**WHAT YOU SHOULD DO:**
Each line from the one bearing "You are a GUI" through the last line of the entries below should be returned exactly, with pictures left out.

(RECORD SET begins)

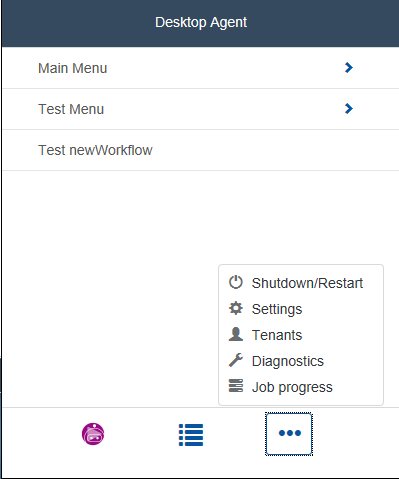Click the Desktop Agent title header
The height and width of the screenshot is (479, 399).
click(201, 22)
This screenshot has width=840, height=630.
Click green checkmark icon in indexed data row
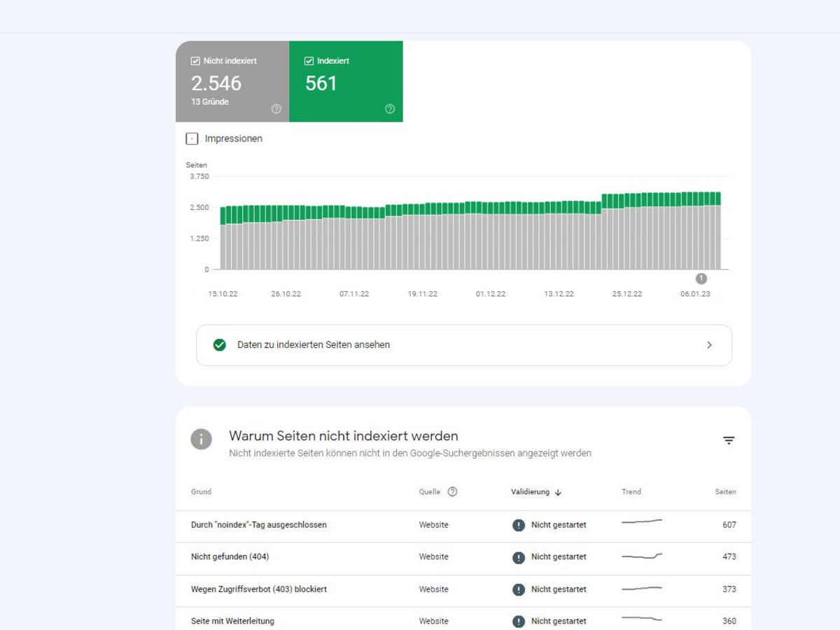point(220,344)
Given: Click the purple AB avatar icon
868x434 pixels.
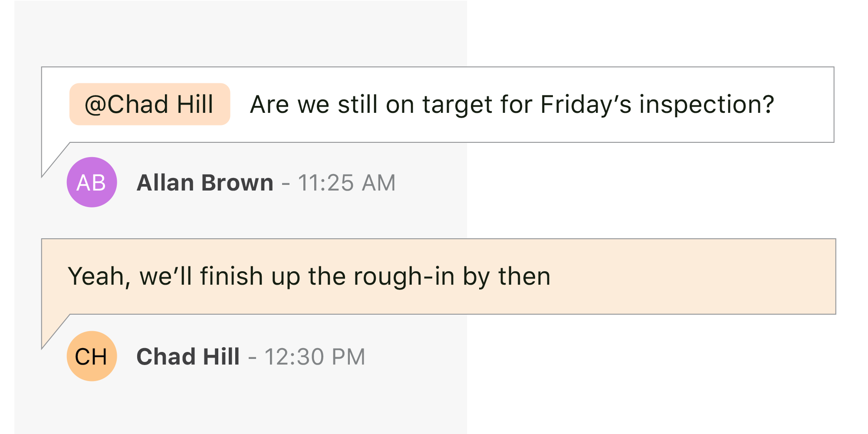Looking at the screenshot, I should point(92,182).
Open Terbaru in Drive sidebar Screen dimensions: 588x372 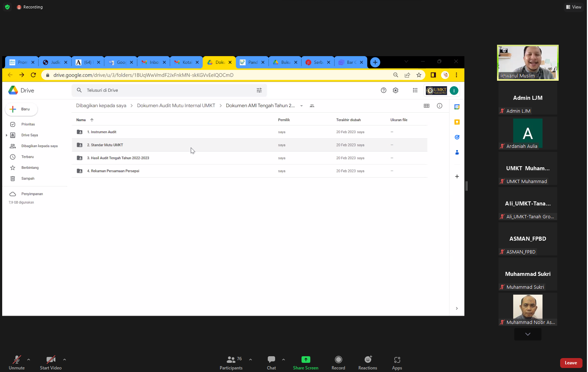click(28, 157)
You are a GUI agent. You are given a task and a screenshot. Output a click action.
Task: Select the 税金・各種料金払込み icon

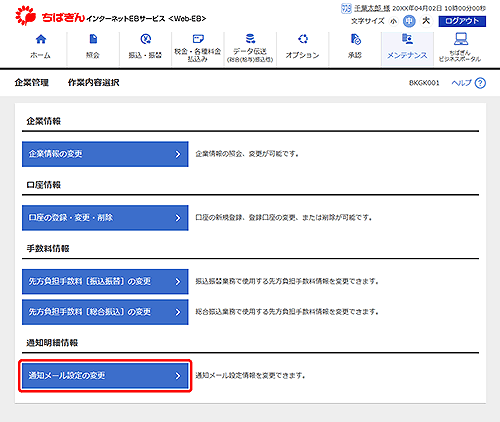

(RECORD SET ends)

**RESPONSE TO THE EXERCISE:**
You are a GUI agent. You are given a task and a screenshot. Output a click action.
Task: Select the 税金・各種料金払込み icon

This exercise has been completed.